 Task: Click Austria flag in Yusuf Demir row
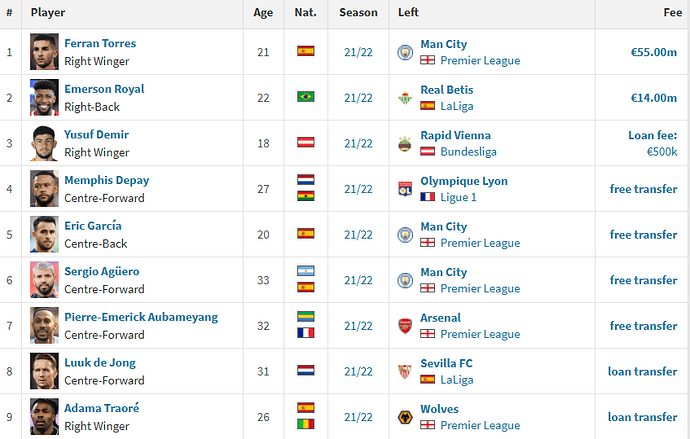coord(305,143)
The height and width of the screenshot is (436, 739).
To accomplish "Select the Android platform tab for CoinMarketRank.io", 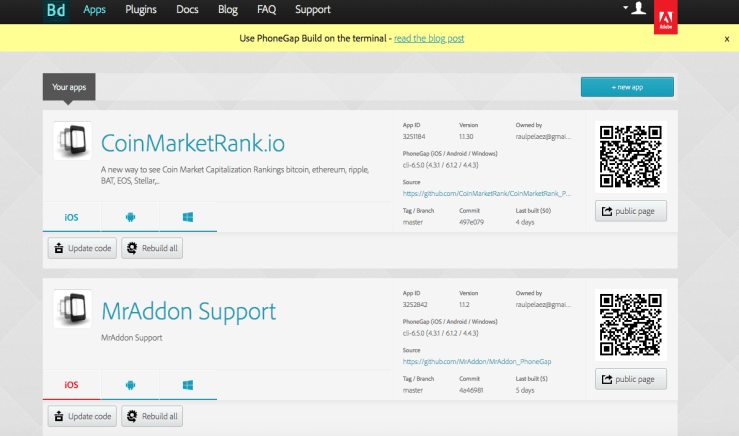I will (x=130, y=217).
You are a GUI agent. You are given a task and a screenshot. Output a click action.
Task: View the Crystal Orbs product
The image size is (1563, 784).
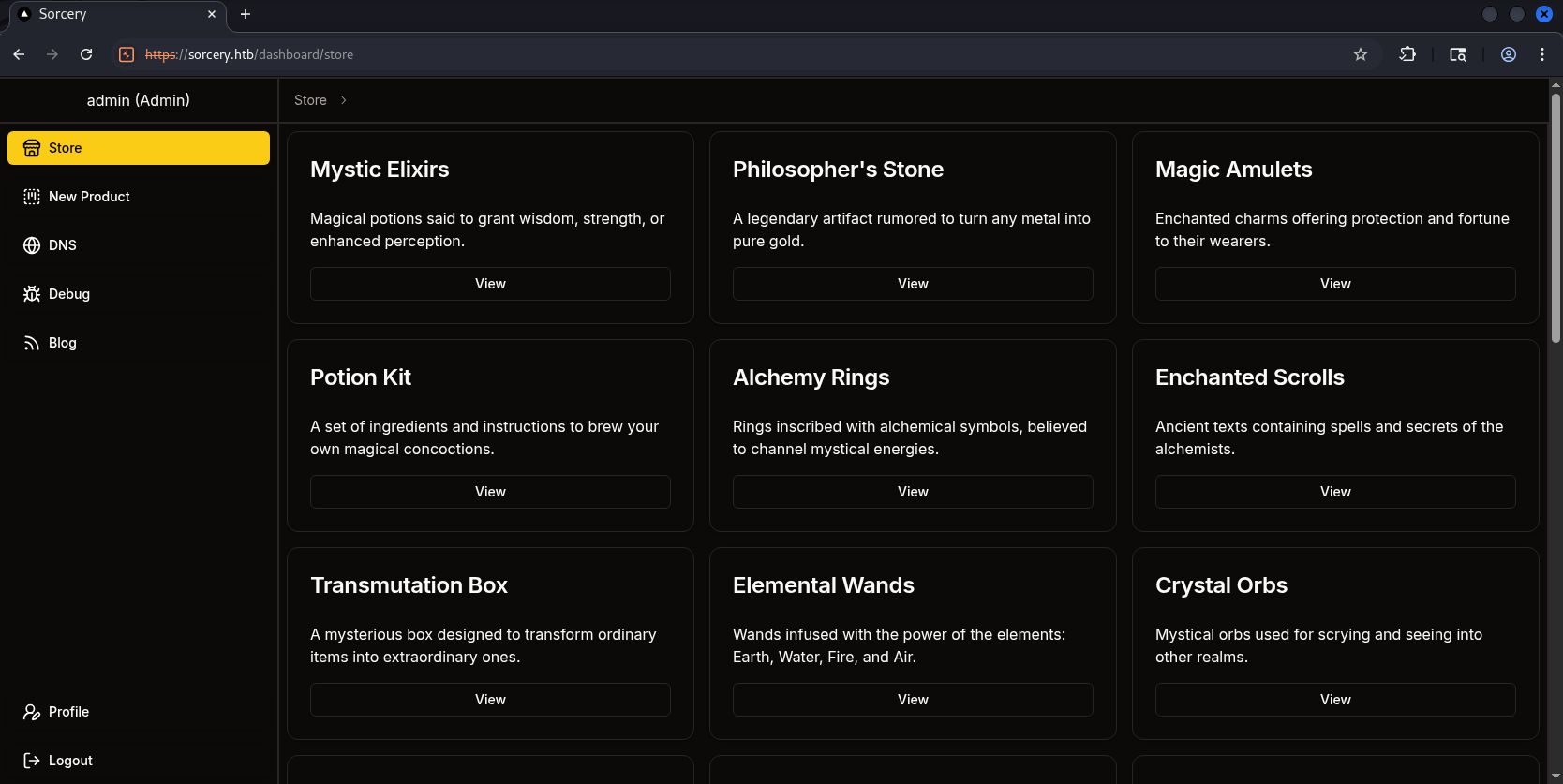pyautogui.click(x=1335, y=700)
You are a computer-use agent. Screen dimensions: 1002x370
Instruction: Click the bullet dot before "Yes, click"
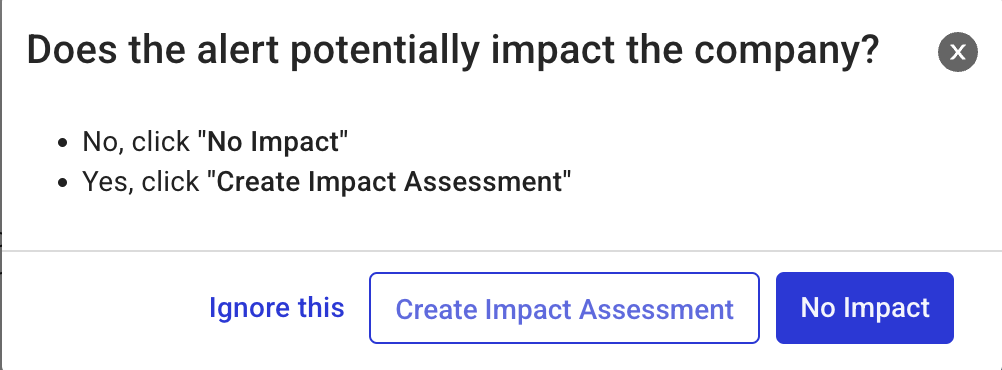tap(62, 183)
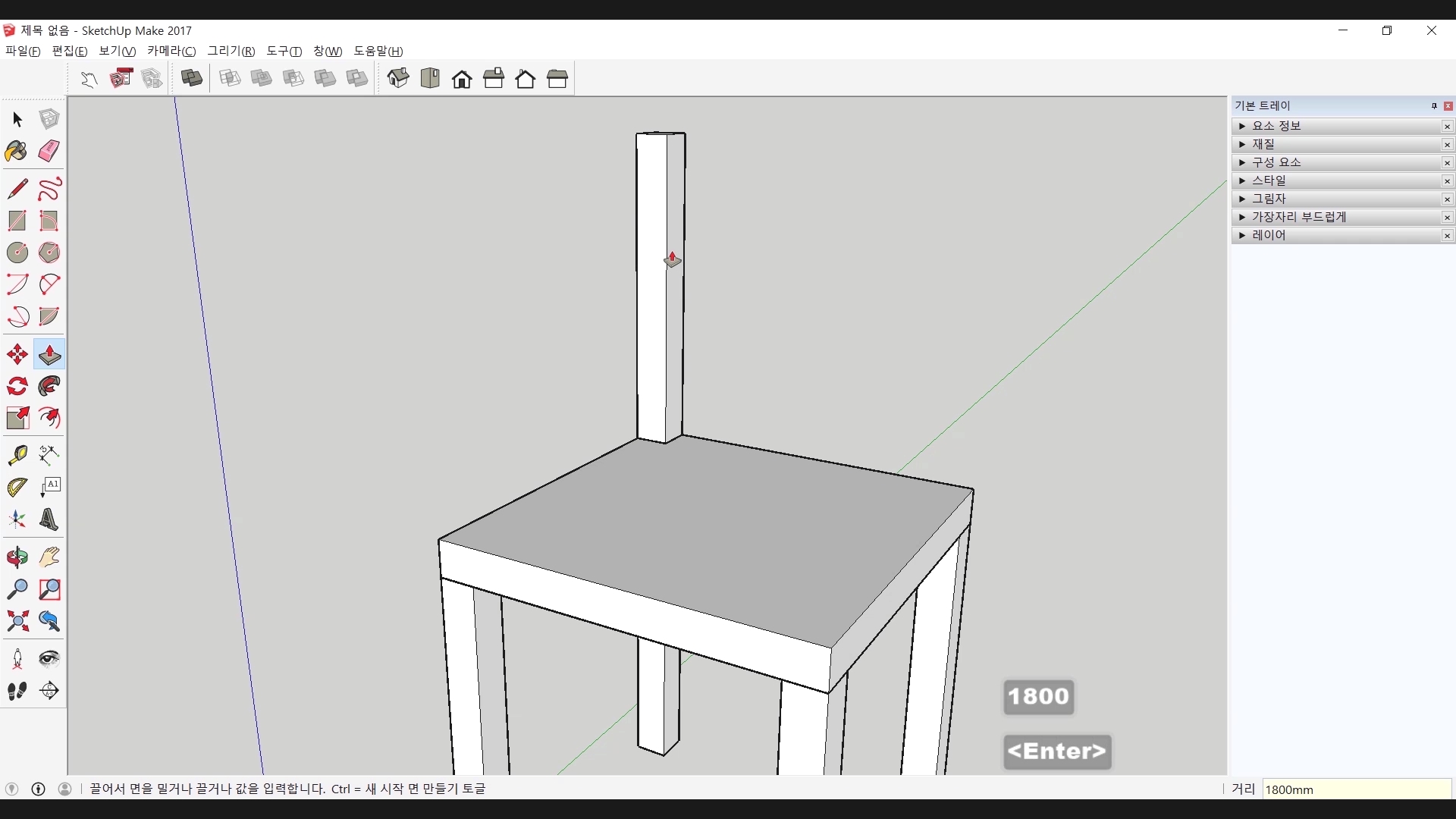Click the Zoom Extents tool
Screen dimensions: 1456x819
tap(17, 622)
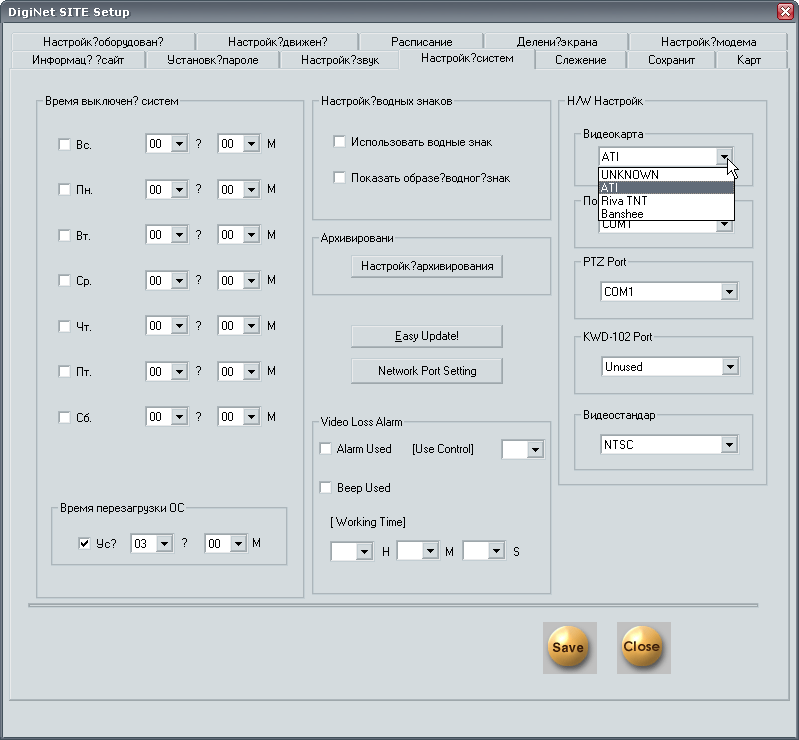799x740 pixels.
Task: Expand the KWD-102 Port dropdown
Action: coord(728,367)
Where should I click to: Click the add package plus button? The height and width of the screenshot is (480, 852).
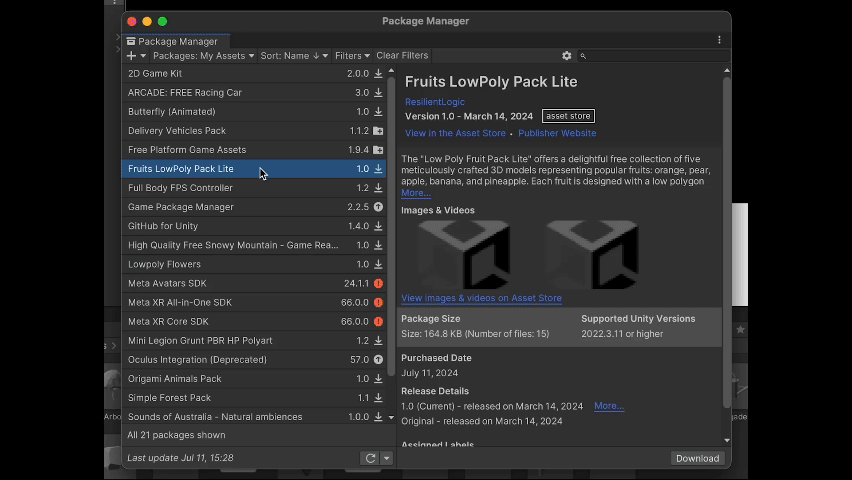(x=131, y=56)
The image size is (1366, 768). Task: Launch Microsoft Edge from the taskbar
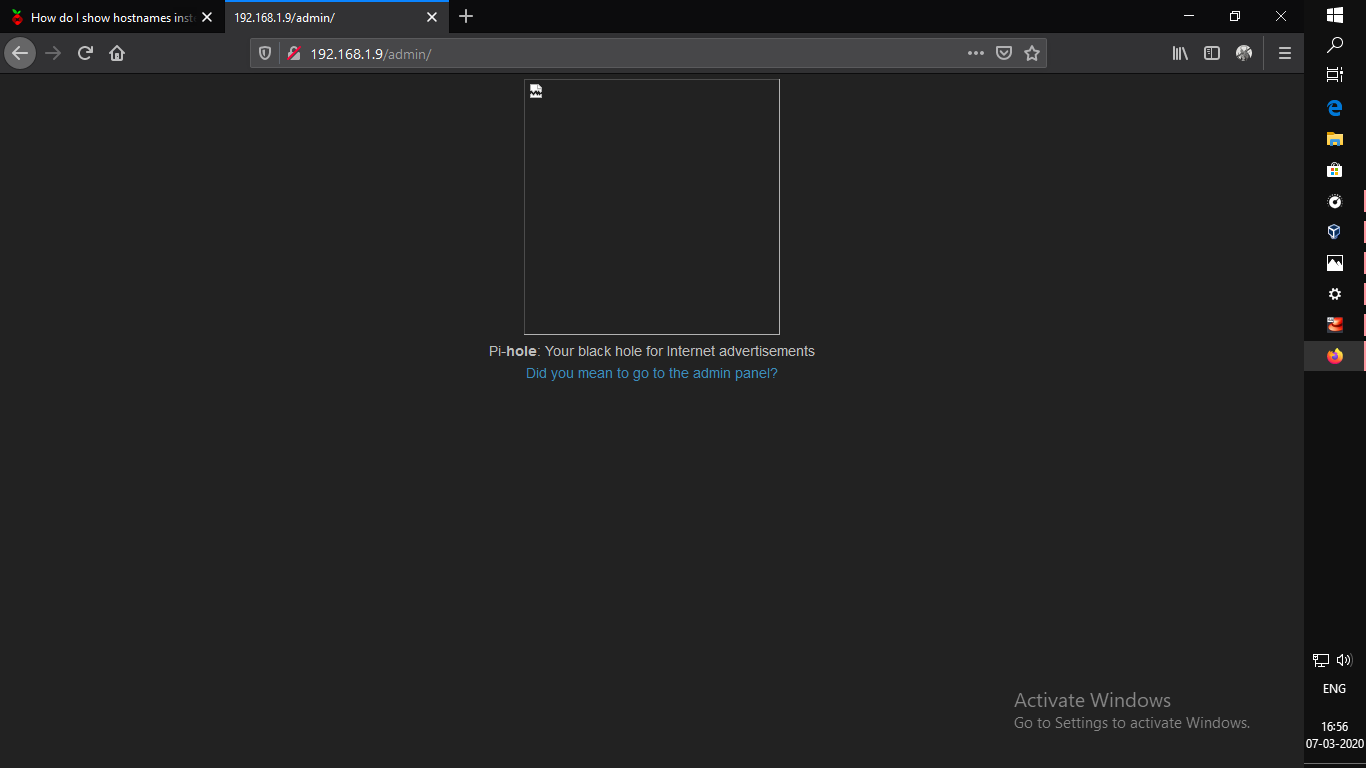click(x=1334, y=107)
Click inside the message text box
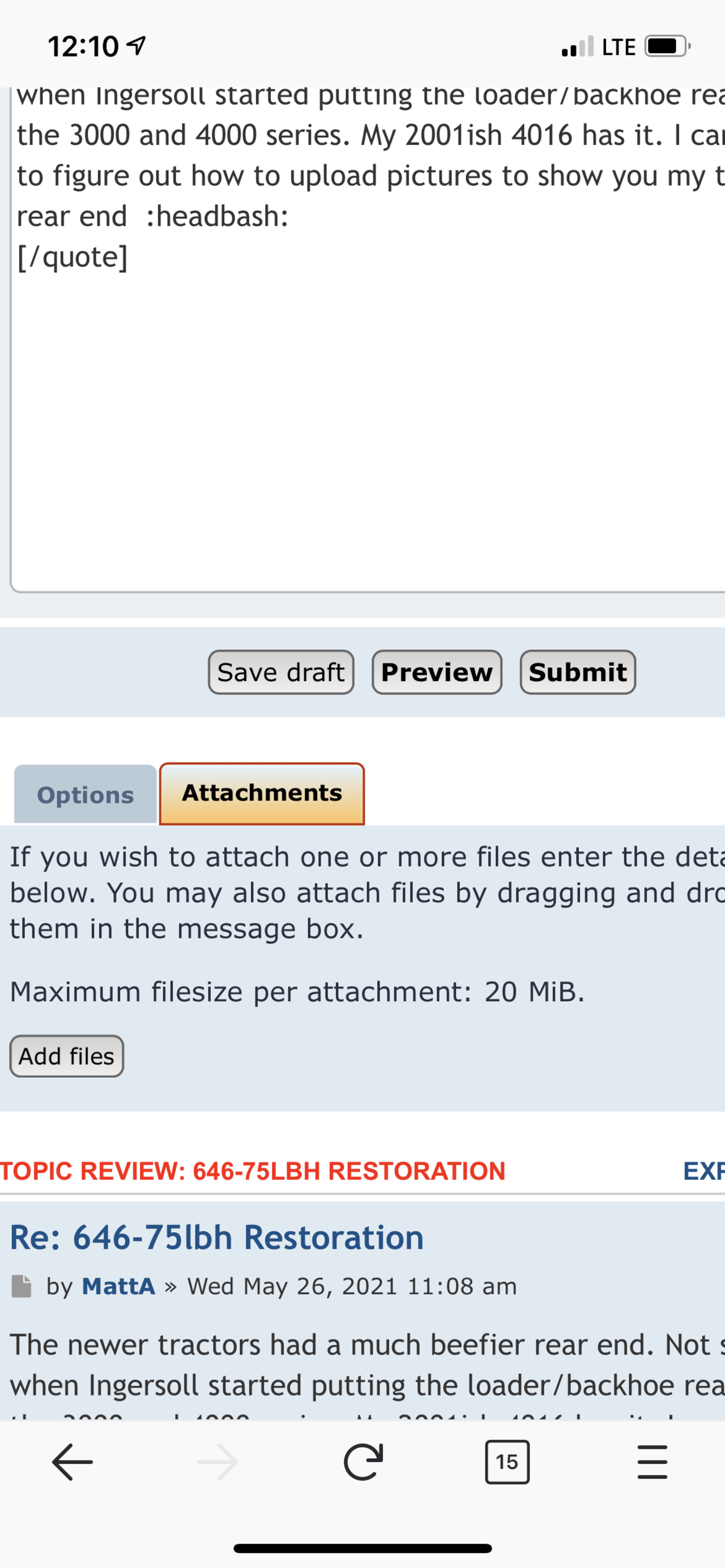This screenshot has width=725, height=1568. click(x=365, y=426)
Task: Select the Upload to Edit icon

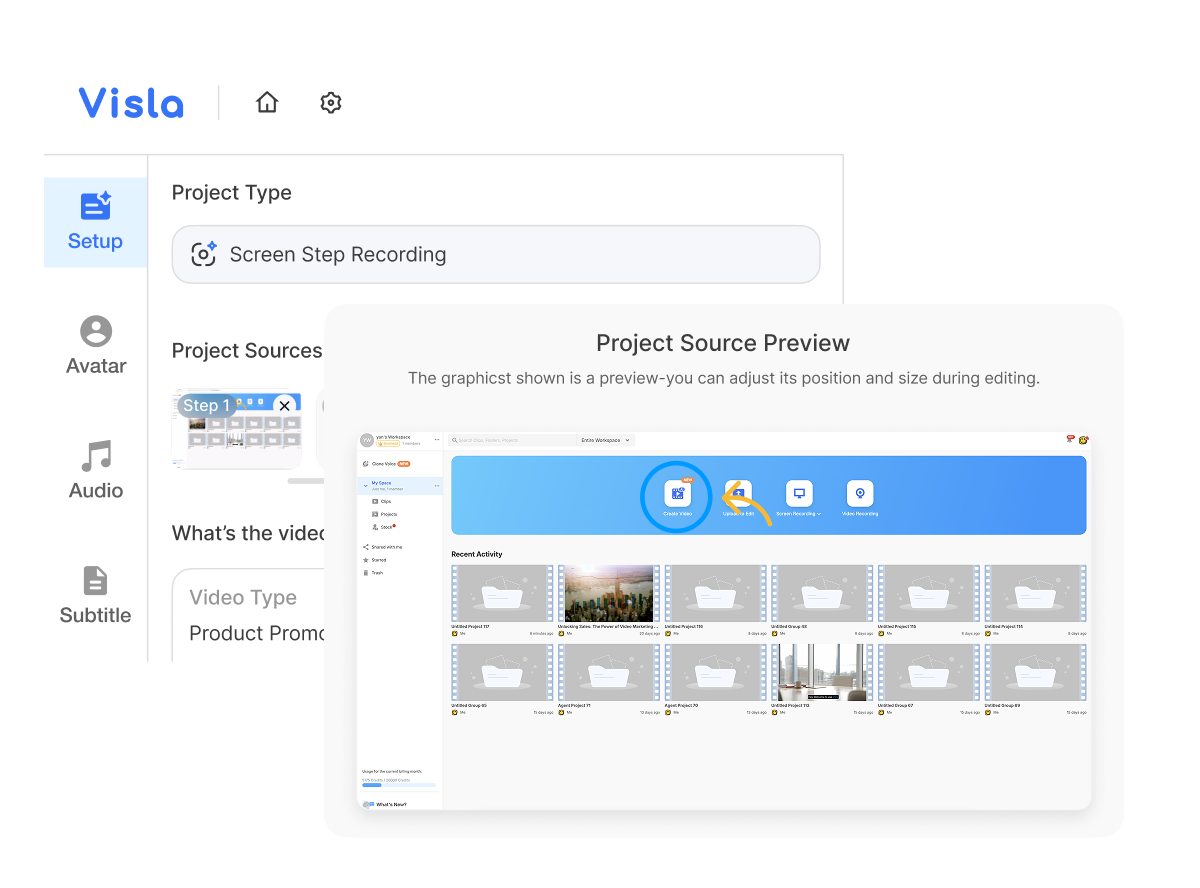Action: 739,492
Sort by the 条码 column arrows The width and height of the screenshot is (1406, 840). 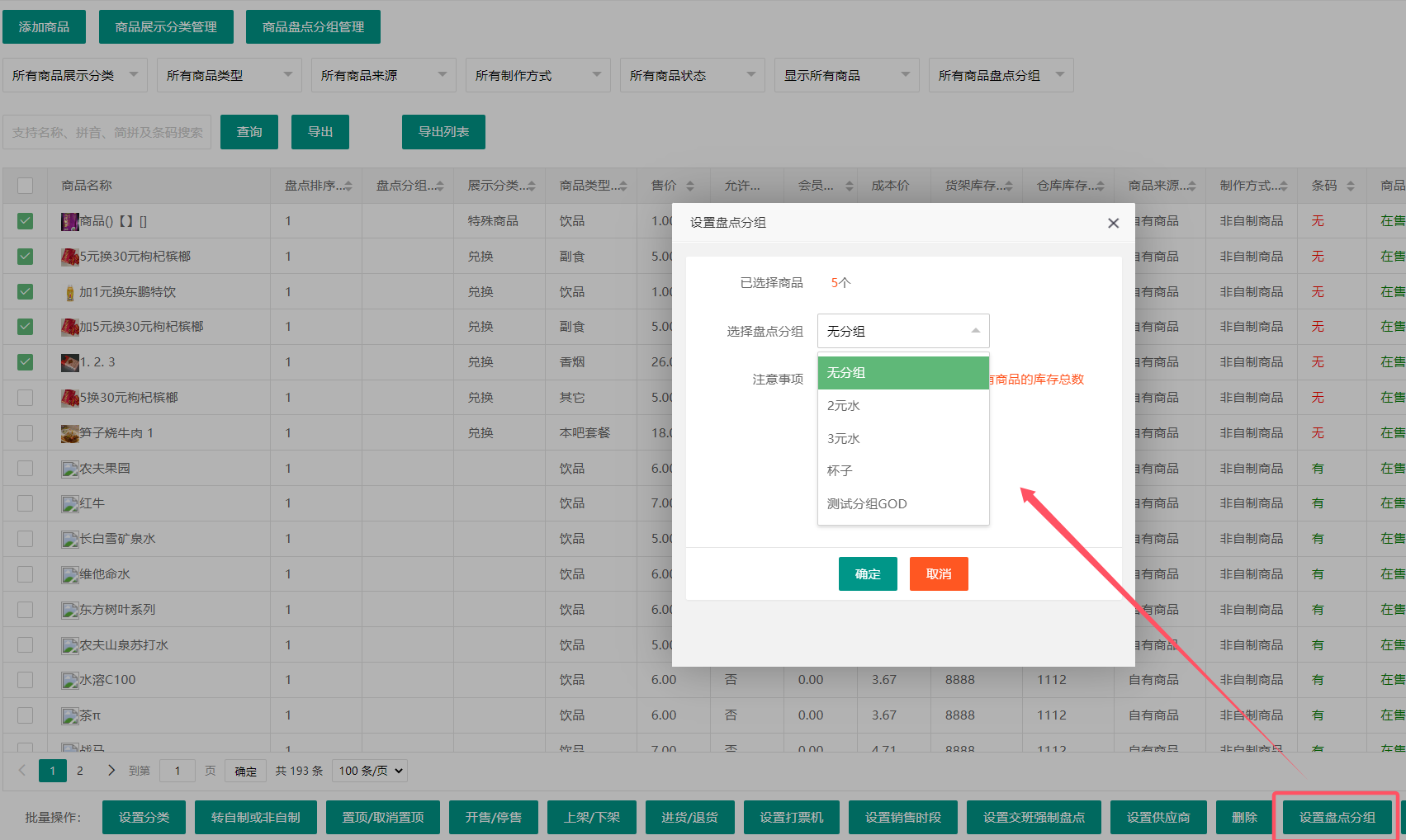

▸ Prompt
Report every line of the material above that contains the string "size", copying each line in full. Match case exactly.

▸ Written response
The image size is (1563, 784).
The image size is (1366, 768). Task: Launch Microsoft Edge from the taskbar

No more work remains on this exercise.